=== EXERCISE OBJECTIVE ===
Can you turn every entry below into a numbered list, one line per item, leaving out the blank lines?

=== PROVIDED RECORDS ===

+ + + + +

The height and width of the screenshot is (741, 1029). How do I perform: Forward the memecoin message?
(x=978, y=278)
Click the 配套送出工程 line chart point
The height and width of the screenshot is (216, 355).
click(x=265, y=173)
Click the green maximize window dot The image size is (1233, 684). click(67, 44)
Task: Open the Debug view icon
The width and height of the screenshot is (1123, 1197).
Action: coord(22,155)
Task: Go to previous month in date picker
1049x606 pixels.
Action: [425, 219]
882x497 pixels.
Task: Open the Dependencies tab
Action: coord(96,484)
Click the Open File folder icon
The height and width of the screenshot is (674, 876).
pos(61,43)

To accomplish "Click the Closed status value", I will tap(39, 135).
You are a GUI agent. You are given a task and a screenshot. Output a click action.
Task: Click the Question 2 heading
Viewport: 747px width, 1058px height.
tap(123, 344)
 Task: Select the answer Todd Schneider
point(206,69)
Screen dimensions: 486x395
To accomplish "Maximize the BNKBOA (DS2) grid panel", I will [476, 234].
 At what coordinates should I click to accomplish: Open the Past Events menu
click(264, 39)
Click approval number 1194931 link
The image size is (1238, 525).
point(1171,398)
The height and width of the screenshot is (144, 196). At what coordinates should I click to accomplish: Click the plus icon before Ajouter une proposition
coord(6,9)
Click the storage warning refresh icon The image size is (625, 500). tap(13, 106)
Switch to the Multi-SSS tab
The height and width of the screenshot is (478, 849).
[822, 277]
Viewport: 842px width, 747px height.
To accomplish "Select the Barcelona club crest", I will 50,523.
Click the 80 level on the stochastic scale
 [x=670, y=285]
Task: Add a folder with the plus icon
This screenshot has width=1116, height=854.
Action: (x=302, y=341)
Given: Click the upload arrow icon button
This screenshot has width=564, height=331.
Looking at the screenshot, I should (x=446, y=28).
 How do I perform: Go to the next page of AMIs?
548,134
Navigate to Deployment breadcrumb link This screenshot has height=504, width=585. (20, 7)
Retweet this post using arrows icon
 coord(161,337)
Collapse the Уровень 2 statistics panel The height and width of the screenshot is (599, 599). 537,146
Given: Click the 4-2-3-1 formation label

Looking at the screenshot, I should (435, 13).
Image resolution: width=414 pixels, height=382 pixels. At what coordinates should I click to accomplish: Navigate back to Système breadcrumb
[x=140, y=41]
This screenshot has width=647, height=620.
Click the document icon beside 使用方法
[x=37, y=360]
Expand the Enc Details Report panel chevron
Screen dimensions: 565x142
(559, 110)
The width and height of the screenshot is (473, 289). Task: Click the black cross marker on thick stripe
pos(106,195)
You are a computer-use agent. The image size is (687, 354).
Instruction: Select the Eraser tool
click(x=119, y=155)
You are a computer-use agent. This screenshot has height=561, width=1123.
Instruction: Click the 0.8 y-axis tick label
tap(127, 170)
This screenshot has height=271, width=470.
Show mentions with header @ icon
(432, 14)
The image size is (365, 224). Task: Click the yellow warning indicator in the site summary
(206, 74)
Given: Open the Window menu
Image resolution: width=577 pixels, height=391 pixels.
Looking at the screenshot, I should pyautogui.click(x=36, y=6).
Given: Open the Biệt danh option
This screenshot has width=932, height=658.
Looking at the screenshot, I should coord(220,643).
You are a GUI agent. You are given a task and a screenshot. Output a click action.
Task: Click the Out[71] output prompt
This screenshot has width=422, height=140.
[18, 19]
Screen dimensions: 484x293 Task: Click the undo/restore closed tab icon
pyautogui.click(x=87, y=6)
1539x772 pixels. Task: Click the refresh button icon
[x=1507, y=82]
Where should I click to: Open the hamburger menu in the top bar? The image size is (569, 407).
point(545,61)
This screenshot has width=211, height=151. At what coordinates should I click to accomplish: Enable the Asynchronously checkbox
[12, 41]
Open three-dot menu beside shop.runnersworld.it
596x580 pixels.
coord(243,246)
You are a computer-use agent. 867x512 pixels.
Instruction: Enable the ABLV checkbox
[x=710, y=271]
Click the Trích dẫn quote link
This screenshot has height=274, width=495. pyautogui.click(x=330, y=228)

+ + + + +

=== CORRECT RESPONSE ===
1. The height and width of the screenshot is (741, 1029). How do I perform: Forward the memecoin message?
2. (x=978, y=278)
3. Click the 配套送出工程 line chart point
4. The height and width of the screenshot is (216, 355).
5. click(x=265, y=173)
6. Click the green maximize window dot The image size is (1233, 684). click(67, 44)
7. Task: Open the Debug view icon
8. The width and height of the screenshot is (1123, 1197).
9. Action: coord(22,155)
10. Task: Go to previous month in date picker
11. 1049x606 pixels.
12. Action: [425, 219]
13. 882x497 pixels.
14. Task: Open the Dependencies tab
15. Action: coord(96,484)
16. Click the Open File folder icon
17. The height and width of the screenshot is (674, 876).
18. pos(61,43)
19. To accomplish "Click the Closed status value", I will tap(39, 135).
20. You are a GUI agent. You are given a task and a screenshot. Output a click action.
21. Task: Click the Question 2 heading
22. Viewport: 747px width, 1058px height.
23. tap(123, 344)
24.  Task: Select the answer Todd Schneider
25. point(206,69)
26. Screen dimensions: 486x395
27. To accomplish "Maximize the BNKBOA (DS2) grid panel", I will [476, 234].
28.  At what coordinates should I click to accomplish: Open the Past Events menu
29. click(264, 39)
30. Click approval number 1194931 link
31. The image size is (1238, 525).
32. point(1171,398)
33. The height and width of the screenshot is (144, 196). At what coordinates should I click to accomplish: Click the plus icon before Ajouter une proposition
34. coord(6,9)
35. Click the storage warning refresh icon The image size is (625, 500). tap(13, 106)
36. Switch to the Multi-SSS tab
37. The height and width of the screenshot is (478, 849).
38. [822, 277]
39. Viewport: 842px width, 747px height.
40. To accomplish "Select the Barcelona club crest", I will 50,523.
41. Click the 80 level on the stochastic scale
42.  [x=670, y=285]
43. Task: Add a folder with the plus icon
44. This screenshot has width=1116, height=854.
45. Action: (x=302, y=341)
46. Given: Click the upload arrow icon button
47. This screenshot has width=564, height=331.
48. Looking at the screenshot, I should (x=446, y=28).
49.  How do I perform: Go to the next page of AMIs?
50. 548,134
51. Navigate to Deployment breadcrumb link This screenshot has height=504, width=585. (20, 7)
52. Retweet this post using arrows icon
53.  coord(161,337)
54. Collapse the Уровень 2 statistics panel The height and width of the screenshot is (599, 599). 537,146
55. Given: Click the 4-2-3-1 formation label
56. Looking at the screenshot, I should (435, 13).
57. Image resolution: width=414 pixels, height=382 pixels. At what coordinates should I click to accomplish: Navigate back to Système breadcrumb
58. [x=140, y=41]
59. This screenshot has width=647, height=620.
60. Click the document icon beside 使用方法
61. [x=37, y=360]
62. Expand the Enc Details Report panel chevron
63. Screen dimensions: 565x142
64. (559, 110)
65. The width and height of the screenshot is (473, 289). Task: Click the black cross marker on thick stripe
66. pos(106,195)
67. You are a computer-use agent. The image size is (687, 354).
68. Instruction: Select the Eraser tool
69. click(x=119, y=155)
70. You are a computer-use agent. This screenshot has height=561, width=1123.
71. Instruction: Click the 0.8 y-axis tick label
72. tap(127, 170)
73. This screenshot has height=271, width=470.
74. Show mentions with header @ icon
75. (432, 14)
76. The image size is (365, 224). Task: Click the yellow warning indicator in the site summary
77. (206, 74)
78. Given: Open the Window menu
79. Image resolution: width=577 pixels, height=391 pixels.
80. Looking at the screenshot, I should pyautogui.click(x=36, y=6).
81. Given: Open the Biệt danh option
82. This screenshot has width=932, height=658.
83. Looking at the screenshot, I should coord(220,643).
84. You are a GUI agent. You are given a task and a screenshot. Output a click action.
85. Task: Click the Out[71] output prompt
86. This screenshot has width=422, height=140.
87. [18, 19]
88. Screen dimensions: 484x293 Task: Click the undo/restore closed tab icon
89. pyautogui.click(x=87, y=6)
90. 1539x772 pixels. Task: Click the refresh button icon
91. [x=1507, y=82]
92. Where should I click to: Open the hamburger menu in the top bar? The image size is (569, 407).
93. point(545,61)
94. This screenshot has width=211, height=151. At what coordinates should I click to accomplish: Enable the Asynchronously checkbox
95. [12, 41]
96. Open three-dot menu beside shop.runnersworld.it
97. 596x580 pixels.
98. coord(243,246)
99. You are a computer-use agent. 867x512 pixels.
100. Instruction: Enable the ABLV checkbox
101. [x=710, y=271]
102. Click the Trích dẫn quote link
103. This screenshot has height=274, width=495. pyautogui.click(x=330, y=228)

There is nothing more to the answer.